GOB is a collection of global optimization algorithms implemented in C++ and linked with Python. It also includes a set of analytical benchmark functions and a random function generator ([PyGKLS](https://github.com/gaetanserre/pyGKLS)) to test the performance of these algorithms.

### Algorithms
- [AdaLIPO+](https://dl.acm.org/doi/full/10.1145/3688671.3688763)
- [AdaRankOpt](https://arxiv.org/abs/1603.04381)
- [Bayesian Optimization](https://github.com/bayesian-optimization/BayesianOptimization)
- [CMA-ES](https://github.com/CMA-ES/libcmaes)
- [Controlled Random Search](http://dx.doi.org/10.1007/BF00933504)
- [DIRECT](http://dx.doi.org/10.1007/0-306-48332-7_93)
- [Every Call is Precious](https://arxiv.org/abs/2502.04290?)
- [Multi-Level Single-Linkage](https://ageconsearch.umn.edu/record/272327)
- [Stein Boltzmann Sampling](https://arxiv.org/abs/2402.04689)
- [Consensus Based Optimization](https://arxiv.org/abs/1909.09249)
- [*Social Only* Particle Swarm Optimization](https://ieeexplore.ieee.org/document/488968)
- Gradient Descent
- Pure Random Search

### Documentation
The documentation is available at [gaetanserre.fr/GOB](https://gaetanserre.fr/GOB/).

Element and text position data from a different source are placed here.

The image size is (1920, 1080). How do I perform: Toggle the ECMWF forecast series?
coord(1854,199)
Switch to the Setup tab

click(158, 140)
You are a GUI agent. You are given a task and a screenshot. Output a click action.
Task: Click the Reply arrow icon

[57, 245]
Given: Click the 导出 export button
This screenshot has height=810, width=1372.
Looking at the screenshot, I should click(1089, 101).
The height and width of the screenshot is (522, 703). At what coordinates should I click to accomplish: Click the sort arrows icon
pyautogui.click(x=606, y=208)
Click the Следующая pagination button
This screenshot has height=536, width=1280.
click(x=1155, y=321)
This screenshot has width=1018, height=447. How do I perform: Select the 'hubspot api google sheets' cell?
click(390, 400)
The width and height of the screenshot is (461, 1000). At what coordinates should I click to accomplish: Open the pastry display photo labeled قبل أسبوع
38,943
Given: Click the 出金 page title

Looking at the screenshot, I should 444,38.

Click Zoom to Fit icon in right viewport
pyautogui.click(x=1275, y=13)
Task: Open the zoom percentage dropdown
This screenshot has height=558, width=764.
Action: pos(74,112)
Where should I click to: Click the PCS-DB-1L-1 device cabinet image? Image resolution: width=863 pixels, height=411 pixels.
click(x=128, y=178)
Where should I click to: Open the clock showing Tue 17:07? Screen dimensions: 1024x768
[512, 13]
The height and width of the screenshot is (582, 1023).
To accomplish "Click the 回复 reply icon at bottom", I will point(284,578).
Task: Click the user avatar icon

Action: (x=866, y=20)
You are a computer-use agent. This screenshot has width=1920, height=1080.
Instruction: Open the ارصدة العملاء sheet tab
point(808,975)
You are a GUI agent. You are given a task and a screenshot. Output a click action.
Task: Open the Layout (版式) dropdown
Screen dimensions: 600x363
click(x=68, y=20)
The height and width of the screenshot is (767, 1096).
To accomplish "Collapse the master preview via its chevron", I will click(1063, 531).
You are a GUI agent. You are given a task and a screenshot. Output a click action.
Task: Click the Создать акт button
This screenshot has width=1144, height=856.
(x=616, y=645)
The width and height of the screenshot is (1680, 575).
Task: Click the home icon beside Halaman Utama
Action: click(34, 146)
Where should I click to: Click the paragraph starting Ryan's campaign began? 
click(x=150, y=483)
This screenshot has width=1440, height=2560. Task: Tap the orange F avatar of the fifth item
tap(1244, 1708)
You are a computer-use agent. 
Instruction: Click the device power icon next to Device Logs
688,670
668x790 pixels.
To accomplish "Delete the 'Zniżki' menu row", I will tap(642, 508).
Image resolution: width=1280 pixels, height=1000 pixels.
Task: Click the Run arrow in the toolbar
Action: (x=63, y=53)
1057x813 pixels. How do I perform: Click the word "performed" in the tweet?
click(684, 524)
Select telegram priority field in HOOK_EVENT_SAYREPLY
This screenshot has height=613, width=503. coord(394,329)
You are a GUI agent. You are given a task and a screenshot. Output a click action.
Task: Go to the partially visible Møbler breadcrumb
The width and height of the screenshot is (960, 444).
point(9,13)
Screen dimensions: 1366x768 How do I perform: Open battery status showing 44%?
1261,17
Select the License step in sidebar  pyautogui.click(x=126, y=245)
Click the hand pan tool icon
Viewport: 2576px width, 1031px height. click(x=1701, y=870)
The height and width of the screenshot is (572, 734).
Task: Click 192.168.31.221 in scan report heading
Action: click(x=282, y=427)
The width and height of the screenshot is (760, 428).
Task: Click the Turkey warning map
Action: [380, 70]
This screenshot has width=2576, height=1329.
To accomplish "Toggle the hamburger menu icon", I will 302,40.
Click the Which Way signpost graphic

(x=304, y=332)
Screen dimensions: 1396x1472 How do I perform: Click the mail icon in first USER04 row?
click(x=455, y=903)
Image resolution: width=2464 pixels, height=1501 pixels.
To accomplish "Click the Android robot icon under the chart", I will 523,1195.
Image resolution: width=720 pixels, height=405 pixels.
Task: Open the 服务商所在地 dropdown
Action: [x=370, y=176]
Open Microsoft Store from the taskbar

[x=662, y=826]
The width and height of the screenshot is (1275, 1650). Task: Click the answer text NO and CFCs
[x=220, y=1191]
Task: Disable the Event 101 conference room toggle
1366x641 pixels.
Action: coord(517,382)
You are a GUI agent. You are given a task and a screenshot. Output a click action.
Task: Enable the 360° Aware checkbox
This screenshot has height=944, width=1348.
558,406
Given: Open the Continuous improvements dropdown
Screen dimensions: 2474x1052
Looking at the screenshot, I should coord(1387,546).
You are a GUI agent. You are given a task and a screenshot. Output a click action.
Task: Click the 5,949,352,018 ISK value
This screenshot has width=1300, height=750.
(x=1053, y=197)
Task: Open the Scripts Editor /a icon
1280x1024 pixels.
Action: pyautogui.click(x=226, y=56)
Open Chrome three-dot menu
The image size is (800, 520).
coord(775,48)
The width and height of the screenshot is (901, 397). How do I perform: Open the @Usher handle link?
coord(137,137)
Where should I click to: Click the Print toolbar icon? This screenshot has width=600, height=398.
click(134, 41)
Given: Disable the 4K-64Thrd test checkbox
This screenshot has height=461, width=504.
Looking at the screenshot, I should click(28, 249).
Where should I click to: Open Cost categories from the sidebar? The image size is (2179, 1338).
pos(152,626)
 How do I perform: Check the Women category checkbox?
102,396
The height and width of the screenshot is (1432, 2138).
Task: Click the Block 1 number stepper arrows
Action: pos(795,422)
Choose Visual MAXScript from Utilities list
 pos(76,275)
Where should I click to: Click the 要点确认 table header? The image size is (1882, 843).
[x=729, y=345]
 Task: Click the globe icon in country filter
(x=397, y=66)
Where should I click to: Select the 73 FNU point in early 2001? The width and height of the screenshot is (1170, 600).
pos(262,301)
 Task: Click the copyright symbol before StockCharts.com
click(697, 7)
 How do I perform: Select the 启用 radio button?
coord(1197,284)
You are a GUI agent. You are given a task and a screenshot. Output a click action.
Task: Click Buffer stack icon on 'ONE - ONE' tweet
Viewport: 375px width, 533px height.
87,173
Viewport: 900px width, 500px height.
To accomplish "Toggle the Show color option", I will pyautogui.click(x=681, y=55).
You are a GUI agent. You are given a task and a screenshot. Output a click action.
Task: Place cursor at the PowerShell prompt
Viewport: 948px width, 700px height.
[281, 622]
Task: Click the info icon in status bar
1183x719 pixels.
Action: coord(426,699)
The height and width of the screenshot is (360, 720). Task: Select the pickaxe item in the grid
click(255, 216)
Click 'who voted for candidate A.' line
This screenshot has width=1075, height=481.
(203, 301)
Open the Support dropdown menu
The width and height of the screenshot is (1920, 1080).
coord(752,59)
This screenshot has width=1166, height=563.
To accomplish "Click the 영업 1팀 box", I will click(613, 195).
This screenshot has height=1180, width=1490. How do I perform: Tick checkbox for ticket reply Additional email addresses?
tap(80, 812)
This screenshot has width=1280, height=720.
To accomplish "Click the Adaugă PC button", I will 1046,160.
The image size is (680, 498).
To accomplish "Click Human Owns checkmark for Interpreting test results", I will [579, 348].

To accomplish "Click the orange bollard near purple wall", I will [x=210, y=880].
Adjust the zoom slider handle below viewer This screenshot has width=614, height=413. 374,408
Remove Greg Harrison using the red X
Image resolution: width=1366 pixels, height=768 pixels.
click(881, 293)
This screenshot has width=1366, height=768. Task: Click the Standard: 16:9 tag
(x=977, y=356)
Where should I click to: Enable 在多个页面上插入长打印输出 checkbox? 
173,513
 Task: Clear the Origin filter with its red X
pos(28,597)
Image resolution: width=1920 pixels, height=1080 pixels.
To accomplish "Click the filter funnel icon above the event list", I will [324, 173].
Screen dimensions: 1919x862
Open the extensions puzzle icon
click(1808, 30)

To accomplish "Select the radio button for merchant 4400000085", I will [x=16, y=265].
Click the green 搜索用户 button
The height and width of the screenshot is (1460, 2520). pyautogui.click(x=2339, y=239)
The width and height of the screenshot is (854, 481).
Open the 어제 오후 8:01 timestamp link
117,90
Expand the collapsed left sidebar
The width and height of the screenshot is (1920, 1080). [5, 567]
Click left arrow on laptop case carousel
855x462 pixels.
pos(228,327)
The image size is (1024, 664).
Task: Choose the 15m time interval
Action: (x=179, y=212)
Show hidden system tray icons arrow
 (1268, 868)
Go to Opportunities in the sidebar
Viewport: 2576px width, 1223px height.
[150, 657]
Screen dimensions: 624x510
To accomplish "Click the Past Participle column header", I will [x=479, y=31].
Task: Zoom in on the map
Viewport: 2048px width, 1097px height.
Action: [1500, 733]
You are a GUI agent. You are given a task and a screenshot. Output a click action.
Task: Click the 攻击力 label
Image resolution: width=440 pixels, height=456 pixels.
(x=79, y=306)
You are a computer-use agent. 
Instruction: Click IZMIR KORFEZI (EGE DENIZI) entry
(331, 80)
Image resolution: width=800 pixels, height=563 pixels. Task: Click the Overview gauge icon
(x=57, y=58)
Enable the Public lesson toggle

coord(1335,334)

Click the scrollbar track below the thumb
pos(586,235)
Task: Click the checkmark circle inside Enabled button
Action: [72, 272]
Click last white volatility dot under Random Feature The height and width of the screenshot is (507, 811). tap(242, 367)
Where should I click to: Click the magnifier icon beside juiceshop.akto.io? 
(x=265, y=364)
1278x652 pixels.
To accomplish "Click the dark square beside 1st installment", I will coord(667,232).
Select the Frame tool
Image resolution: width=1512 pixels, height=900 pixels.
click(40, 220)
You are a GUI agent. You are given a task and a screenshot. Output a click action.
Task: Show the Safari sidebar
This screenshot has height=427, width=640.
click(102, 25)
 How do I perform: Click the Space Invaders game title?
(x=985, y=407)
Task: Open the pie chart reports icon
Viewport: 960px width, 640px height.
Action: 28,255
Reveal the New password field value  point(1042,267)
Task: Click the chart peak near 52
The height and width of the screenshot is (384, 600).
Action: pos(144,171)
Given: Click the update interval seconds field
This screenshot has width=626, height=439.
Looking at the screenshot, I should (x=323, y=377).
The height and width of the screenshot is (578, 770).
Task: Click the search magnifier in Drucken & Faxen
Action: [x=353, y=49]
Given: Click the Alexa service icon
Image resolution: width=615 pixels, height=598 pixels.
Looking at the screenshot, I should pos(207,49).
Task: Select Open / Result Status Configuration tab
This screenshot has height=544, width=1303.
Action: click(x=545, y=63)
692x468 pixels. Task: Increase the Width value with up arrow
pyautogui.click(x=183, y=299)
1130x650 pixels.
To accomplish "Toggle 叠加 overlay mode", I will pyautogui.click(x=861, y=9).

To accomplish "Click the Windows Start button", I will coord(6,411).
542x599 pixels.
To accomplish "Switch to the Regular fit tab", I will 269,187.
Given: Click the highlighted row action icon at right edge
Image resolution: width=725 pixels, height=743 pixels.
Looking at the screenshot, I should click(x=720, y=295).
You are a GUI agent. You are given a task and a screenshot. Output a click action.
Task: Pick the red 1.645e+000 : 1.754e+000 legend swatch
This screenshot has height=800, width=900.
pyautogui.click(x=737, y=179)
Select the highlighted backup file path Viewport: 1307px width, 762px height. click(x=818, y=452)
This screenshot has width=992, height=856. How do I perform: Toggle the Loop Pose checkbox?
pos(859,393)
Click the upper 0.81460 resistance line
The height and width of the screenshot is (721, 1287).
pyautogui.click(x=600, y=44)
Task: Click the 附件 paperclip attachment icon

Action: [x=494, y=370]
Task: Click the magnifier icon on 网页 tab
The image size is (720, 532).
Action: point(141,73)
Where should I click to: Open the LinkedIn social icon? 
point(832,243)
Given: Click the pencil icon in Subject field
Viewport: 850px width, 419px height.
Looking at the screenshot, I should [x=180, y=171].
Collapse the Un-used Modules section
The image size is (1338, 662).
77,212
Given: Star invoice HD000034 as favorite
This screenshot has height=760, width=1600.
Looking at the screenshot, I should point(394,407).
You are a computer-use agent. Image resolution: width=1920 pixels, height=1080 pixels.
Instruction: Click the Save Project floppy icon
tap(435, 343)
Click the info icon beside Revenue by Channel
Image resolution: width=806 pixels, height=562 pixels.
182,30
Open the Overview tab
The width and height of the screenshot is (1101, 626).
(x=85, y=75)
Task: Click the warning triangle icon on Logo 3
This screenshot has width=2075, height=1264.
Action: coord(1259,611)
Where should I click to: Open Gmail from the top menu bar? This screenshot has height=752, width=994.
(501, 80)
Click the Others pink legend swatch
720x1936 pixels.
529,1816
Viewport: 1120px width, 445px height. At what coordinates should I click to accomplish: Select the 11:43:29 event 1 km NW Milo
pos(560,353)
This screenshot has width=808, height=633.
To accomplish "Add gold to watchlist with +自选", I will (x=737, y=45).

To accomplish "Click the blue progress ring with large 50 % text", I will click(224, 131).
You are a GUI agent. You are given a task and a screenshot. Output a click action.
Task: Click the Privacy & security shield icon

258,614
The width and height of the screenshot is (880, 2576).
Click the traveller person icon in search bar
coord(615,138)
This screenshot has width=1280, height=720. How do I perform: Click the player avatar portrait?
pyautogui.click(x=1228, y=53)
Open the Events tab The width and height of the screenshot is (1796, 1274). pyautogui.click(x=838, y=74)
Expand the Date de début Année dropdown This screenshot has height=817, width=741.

### Installation (Python ≥ 3.10)
Install the package via pip from PyPI:
```bash
pip install gob
```

Alternatively, download the corresponding wheel file from the [releases](https://github.com/gaetanserre/GOB/releases) and install it with pip:
```bash
pip install gob-<version>-<architecture>.whl
```

### Build from source
Make sure you have CMake (≥ 3.28), a c++ compiler, and the eigen3 library installed. Then clone the repository and run:
```bash
pip install . -v
```
It should build the C++ extensions and install the package. You can also build the documentation with:
```bash
cd docs
pip install -r requirements.txt
make html
```

### Usage
This package can be used to design a complete benchmarking framework for global optimization algorithms, testing multiple algorithms on a set of benchmark functions. See [`test_gob.py`](tests/test_gob_tools.py) for an example of how to use it.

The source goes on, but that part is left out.